GRAD Alumni Research Award 2017 Recipient: Camilla Tassi, Digital Musics

The Dartmouth Graduate Alumni Research Award is funded through the generosity of alumni of Dartmouth graduate programs. Every school year, graduate students can apply for funding of up to $1000 to support their thesis research. 

This past summer, I was awarded a Design & Production and Stage Direction Assistantship for the 2017 Arezzo Opera Festival. The month-long festival—located in Arezzo, Italy, and run by Oberlin College, as the 'Oberlin in Italy' initiative—was a wonderful opportunity to direct, produce, and coach Italian operatic works in Italy alongside professionals in the field.

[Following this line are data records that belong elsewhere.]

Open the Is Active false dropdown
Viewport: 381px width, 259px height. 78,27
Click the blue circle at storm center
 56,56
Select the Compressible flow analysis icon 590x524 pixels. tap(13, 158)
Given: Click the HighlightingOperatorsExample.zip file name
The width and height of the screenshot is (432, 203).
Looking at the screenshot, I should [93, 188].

Thanks to the generous support of the Dartmouth Alumni Research Award and with the encouragement of my faculty advisor Chair of the Digital Musics Department Michael Casey, I was able to travel to Italy this summer as well as prepare the materials for my position as both scenes director and assistant director to one of three full-length productions. Teaching the craft of opera to performers ages 17-40, coaching Italian diction, and staging were all part of the process. The program attracted over 40 performers from the U.S. and Europe.

As a graduate student in Dartmouth's Digital Musics program, my research focuses particularly on the re-contextualization of early/classical music to a modern audience, both in directing/producing them and in incorporating mixed media as a projection designer. Therefore, as assistant director for the baroque opera "Serse" by G.F. Handel, I took part in staging the work in the Italian city's Piazza della Badia, bringing opera to found spaces beyond the traditional concert hall. During the process, I was working under director Alegria Ferrer, music faculty at the University of the Philippines, Diliman campus.

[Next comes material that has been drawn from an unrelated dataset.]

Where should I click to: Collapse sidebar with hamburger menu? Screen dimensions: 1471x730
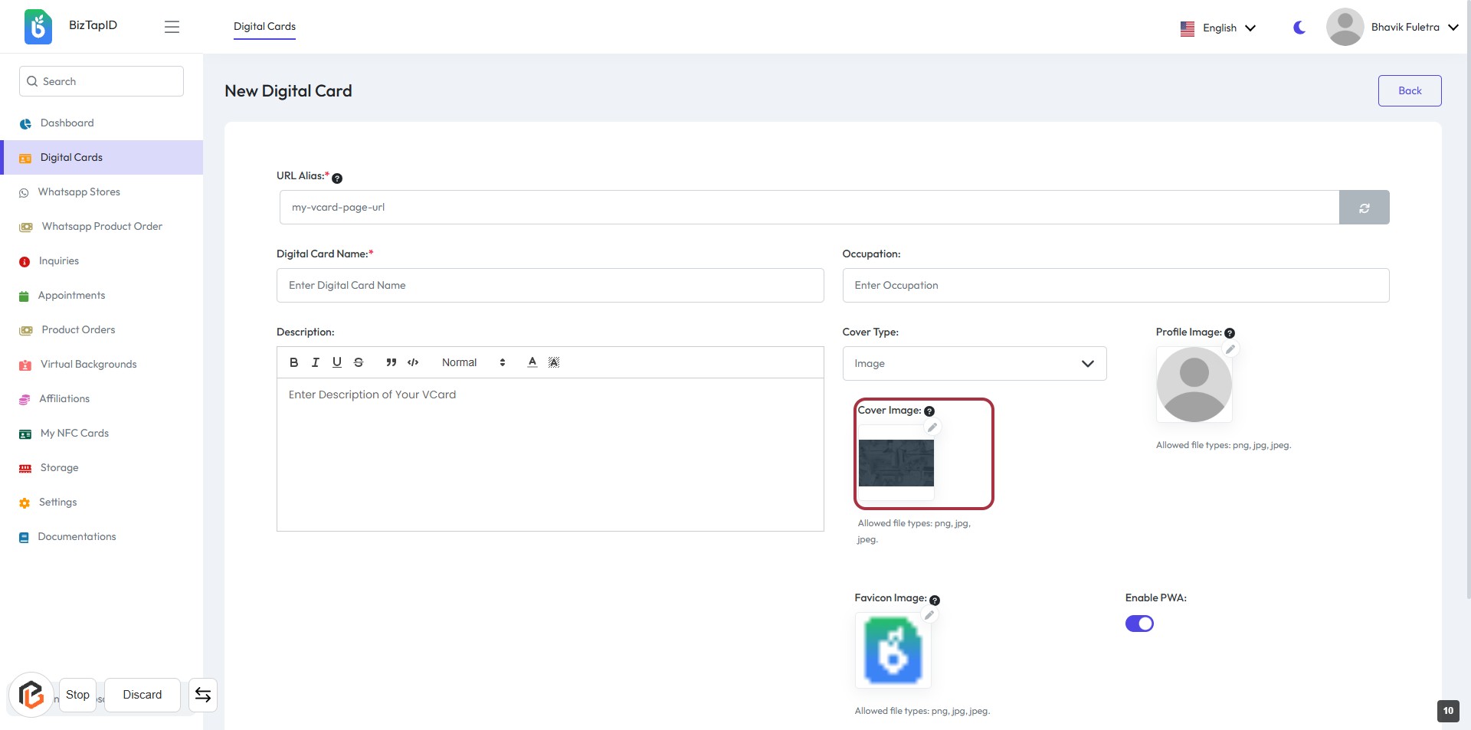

For the scenes concert in the Teatro Petrarca, I prepared and staged five scenes from five different operas assigned: Le Nozze di Figaro and Così fan tutte (Mozart), Lucia di Lammermoor (Donizetti), La Bohème (Puccini), and La Cenerentola (Rossini). It was an honor to be one of two student-age directors; each of us had the opportunity to direct scenes individually and work with performers of varying background and expertise.

As a music graduate student, being able to put my skills to concrete practice, which resulted in public performances throughout the city, was an invaluable experience. Working under professional directors such as Scott Skiba and Candace Evans, as well as collaborating with young professional accompanists and conductors, is an opportunity that cannot be replicated in the classroom. The experience not only expanded my repertoire, but allowed me to continue directing and producing projects here at Dartmouth, with my most recent project being Carissimi's Jepthe featuring the Dartmouth Glee Club at the Hopkins Center for the Arts' Spaulding Auditorium during the winter term.